▶ **What is expected**
Please repeat the listing below exactly, but do not include its pictures.
----------------
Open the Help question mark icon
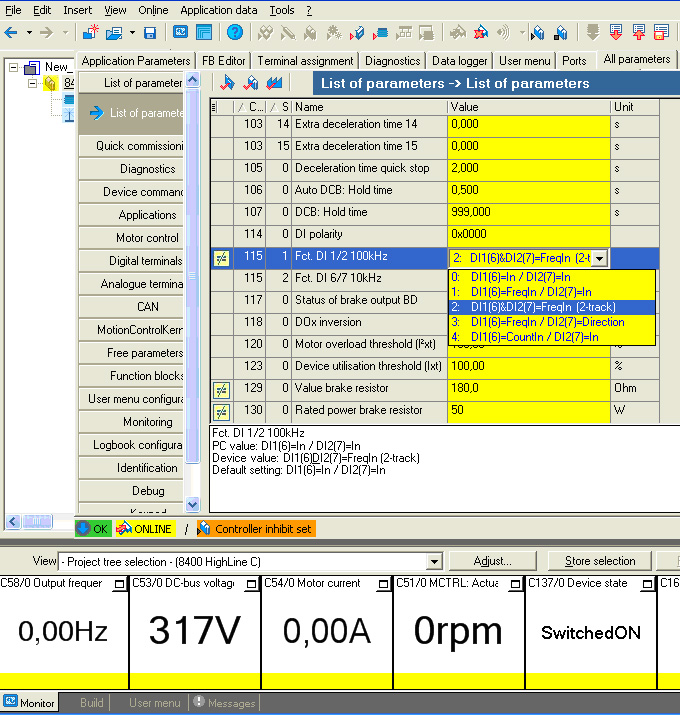 click(234, 33)
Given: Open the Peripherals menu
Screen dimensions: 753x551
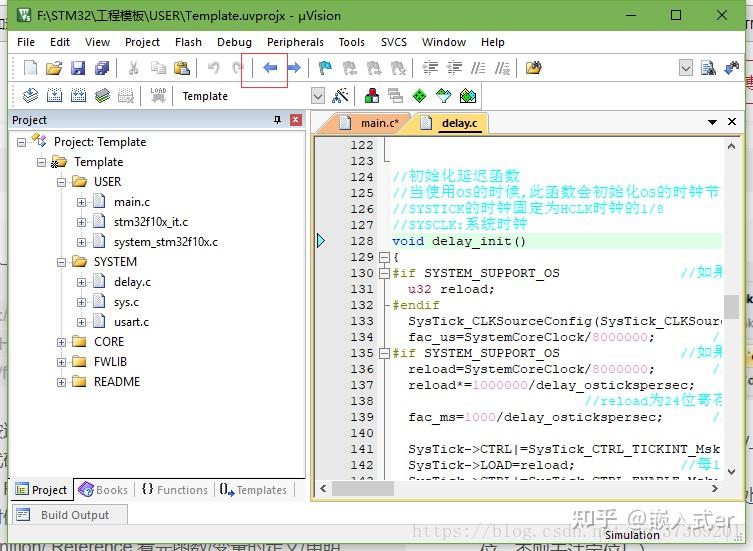Looking at the screenshot, I should [295, 42].
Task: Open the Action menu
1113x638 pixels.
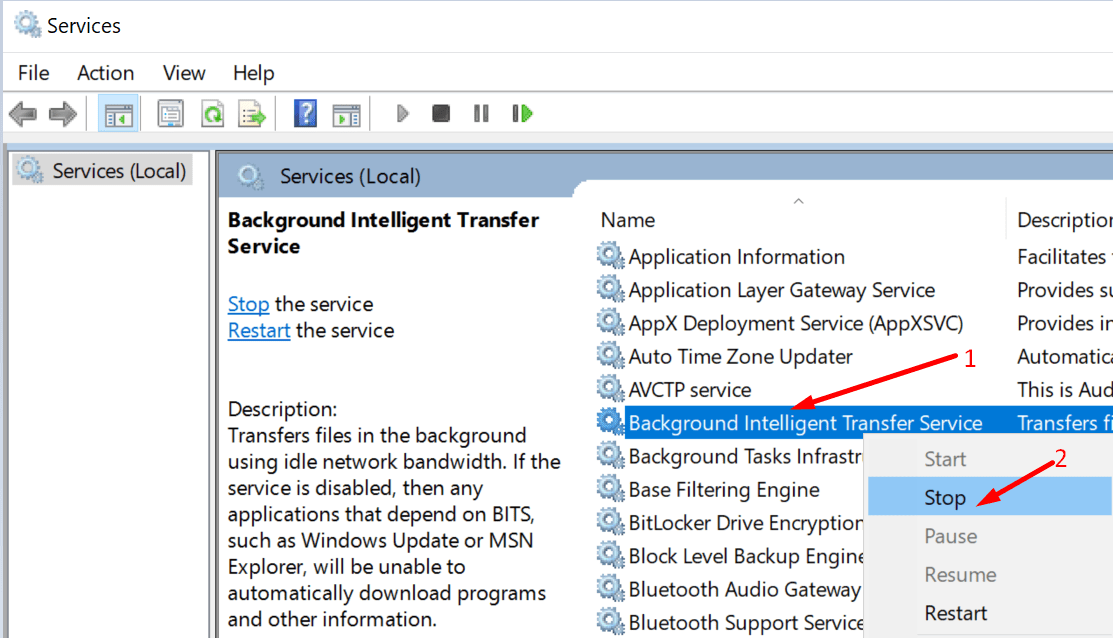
----------------
▶ **Exercise result**
Open the Help question mark icon
 click(234, 33)
Given: Open the Peripherals menu
Screen dimensions: 753x551
Looking at the screenshot, I should [295, 42].
Task: Open the Action menu
1113x638 pixels.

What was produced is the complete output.